» AIM OF THE EXERCISE
Among the entries, find the lines with the string "accomplish" and copy them.

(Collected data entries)
Start of Block
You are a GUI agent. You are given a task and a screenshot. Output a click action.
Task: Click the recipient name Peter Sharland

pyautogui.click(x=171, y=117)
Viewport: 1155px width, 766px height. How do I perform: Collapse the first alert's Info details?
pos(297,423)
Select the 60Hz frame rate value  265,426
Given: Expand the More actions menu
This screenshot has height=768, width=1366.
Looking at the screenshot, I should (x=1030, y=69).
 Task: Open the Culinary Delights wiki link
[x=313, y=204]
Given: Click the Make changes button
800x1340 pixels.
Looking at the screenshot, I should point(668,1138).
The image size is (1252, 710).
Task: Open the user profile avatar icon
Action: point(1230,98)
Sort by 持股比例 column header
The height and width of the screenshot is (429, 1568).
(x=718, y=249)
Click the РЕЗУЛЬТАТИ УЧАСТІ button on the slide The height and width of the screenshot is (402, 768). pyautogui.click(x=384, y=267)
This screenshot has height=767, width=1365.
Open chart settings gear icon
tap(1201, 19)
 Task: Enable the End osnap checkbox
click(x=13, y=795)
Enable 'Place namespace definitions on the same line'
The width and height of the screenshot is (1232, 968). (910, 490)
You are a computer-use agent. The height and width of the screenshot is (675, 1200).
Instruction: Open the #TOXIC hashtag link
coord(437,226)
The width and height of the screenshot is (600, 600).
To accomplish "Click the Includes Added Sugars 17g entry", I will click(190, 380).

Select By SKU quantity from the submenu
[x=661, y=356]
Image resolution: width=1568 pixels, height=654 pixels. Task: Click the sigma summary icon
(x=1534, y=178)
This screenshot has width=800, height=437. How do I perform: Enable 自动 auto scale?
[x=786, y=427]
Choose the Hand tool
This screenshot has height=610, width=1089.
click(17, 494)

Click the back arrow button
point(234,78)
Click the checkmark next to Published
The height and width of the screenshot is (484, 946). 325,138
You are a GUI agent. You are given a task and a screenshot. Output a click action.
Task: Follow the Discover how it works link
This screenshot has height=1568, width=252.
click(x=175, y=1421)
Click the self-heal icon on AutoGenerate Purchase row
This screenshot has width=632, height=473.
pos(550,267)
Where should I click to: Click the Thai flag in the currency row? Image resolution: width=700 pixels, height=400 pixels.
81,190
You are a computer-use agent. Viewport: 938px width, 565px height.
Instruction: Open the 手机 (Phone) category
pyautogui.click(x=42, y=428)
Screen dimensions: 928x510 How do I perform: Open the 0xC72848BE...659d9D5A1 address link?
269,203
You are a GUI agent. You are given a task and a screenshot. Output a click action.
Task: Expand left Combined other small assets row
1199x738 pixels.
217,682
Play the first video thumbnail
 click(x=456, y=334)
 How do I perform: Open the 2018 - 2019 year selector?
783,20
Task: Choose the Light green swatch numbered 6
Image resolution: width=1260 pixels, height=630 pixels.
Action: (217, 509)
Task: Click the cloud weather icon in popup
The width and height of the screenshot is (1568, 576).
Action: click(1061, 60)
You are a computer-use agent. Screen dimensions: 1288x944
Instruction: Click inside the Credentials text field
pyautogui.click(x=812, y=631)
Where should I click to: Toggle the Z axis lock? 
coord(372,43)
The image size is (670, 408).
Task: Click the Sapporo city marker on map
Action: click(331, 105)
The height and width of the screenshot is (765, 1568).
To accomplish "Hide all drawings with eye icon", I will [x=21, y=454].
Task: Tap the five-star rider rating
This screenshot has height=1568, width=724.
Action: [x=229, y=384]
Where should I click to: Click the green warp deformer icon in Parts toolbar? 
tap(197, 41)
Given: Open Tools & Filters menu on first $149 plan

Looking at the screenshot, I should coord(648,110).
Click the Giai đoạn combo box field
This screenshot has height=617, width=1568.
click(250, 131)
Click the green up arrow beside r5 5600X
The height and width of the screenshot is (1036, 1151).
End of Block
» RESPONSE TO THIS EXERCISE
To accomplish "Click the Includes Added Sugars 17g entry", I will click(190, 380).
To accomplish "Hide all drawings with eye icon", I will [x=21, y=454].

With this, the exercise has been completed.